オリエンタリズムと対話的自己について

 黄色い犬さん、養田さんコメントありがとう。
 前回の4月18日のエントリは、たしかに、人を怒らせてしまうだけの言い方になっていたかもしれませんね。その辺りは反省したいと思います(なかなか直りませんが)。本来ならば、内藤朝雄さんのブログで直接に表現の非礼さを謝るべきなのかもしれませんが、ちょっと覗いたら私の書いたこととはもう関係なく展開されているみたいなので、内藤さんはこっちのブログをもう読んでくれないかもしれないけど、ここで非礼を謝ります。
 黄色い犬さんのいうように、「オリエンタリズムがわかってるかわかってないかなんてことじゃなかった」のですが、分かりやすくと思ってサイードに由来する「オリエンタリズム」という語を使ったことで、「オリエンタリズムにならないように政治的に正しくしましょう」みたいなこととして受け取る人が他にもいるのかもしれないなと思いました。サイードが正しいか正しくないかなんてこともどうでもいいことなのですが。

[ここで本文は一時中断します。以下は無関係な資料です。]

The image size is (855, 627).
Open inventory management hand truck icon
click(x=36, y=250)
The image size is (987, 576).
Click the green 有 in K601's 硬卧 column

 私はオリエンタリズムという語をサイードオリエンタリズム批判から少しはみ出した使い方をしているのですが、前回のエントリでは、そのことを説明するためのものではなかったので、たんに「自分たちのアイデンティティのために他者を他者化する」こととしか書いていませんでした。そこで、前回のエントリのことから離れて、私がオリエンタリズムという語で何を意味しているのかを、まず簡単に書きたいと思います。
 「他者の他者化」としてのオリエンタリズムは、自己を、自分の周囲の環境や関係から切り離し(「脱-埋め込み」)、自己の環境のすべてを眺望できる「超越的位置」におかれた主体とするためのものです。それは、歴史的には、西欧の白人ブルジョワ成人男性が、自己の一部に含まれながらも否定的なものとされているもの――依存性、怠惰や感情の表出、受動性、ヒステリー、性的放恣、同性愛、呪術的思考、暴力的行為など――を、植民地のネイティヴや下層階級、女性、子どもなど、絶対的な差異をもつとされる「他者」へ投影し、それを他者の本質とすることで創りあげた他者像を「鏡」として、自分をそれとは正反対の自律的な自己像=アイデンティティを確立するという形で始まりました。
 ですから、その他者は別にオリエントでなくてもいいのです。自分が自己の中で抑圧しなければ自律的主体が保持できないものを、「他者」に投影するということ、それによって自己を周囲の環境や関係からは自律した主体とみなせるようにすること、そうやって得られた超越的立場から全体を眺望することで獲得しうるとされる「真理」ないし「知」が「他者」に対する支配を正当化すること、それが「他者の他者化としてのオリエンタリズム」のポイントというわけです(最後のポイントがサイードのいうオリエンタリズムと重なります)。
 それが私にとって問題となるのは、「政治的に正しく」ないからではなくて、周囲の関係からなる対話的自己・状況的主体を排除してしまい、そのような対話的関係からしか生まれない「自己のかけがえのなさ」、「自己の代替不可能性」を否定してしまうからです(つまり、対話的自己を「しがらみ」に拘束された依存的な自己とすることによって)。
 ところで、養田さんの「ポストモダン」の話によって、少なくとも数万年のタイムスパンという視野をどこかで保持しなくてはならない人類学にとっての「モダン」「ポストモダン」ということを考えたのですが(というのも、現在「呪術と近代」というテーマに関連した本を編集している最中だからなのですが)、長くなりそうなので、その話はいずれまた(「いずれまた」って話が溜まっていくなあ)。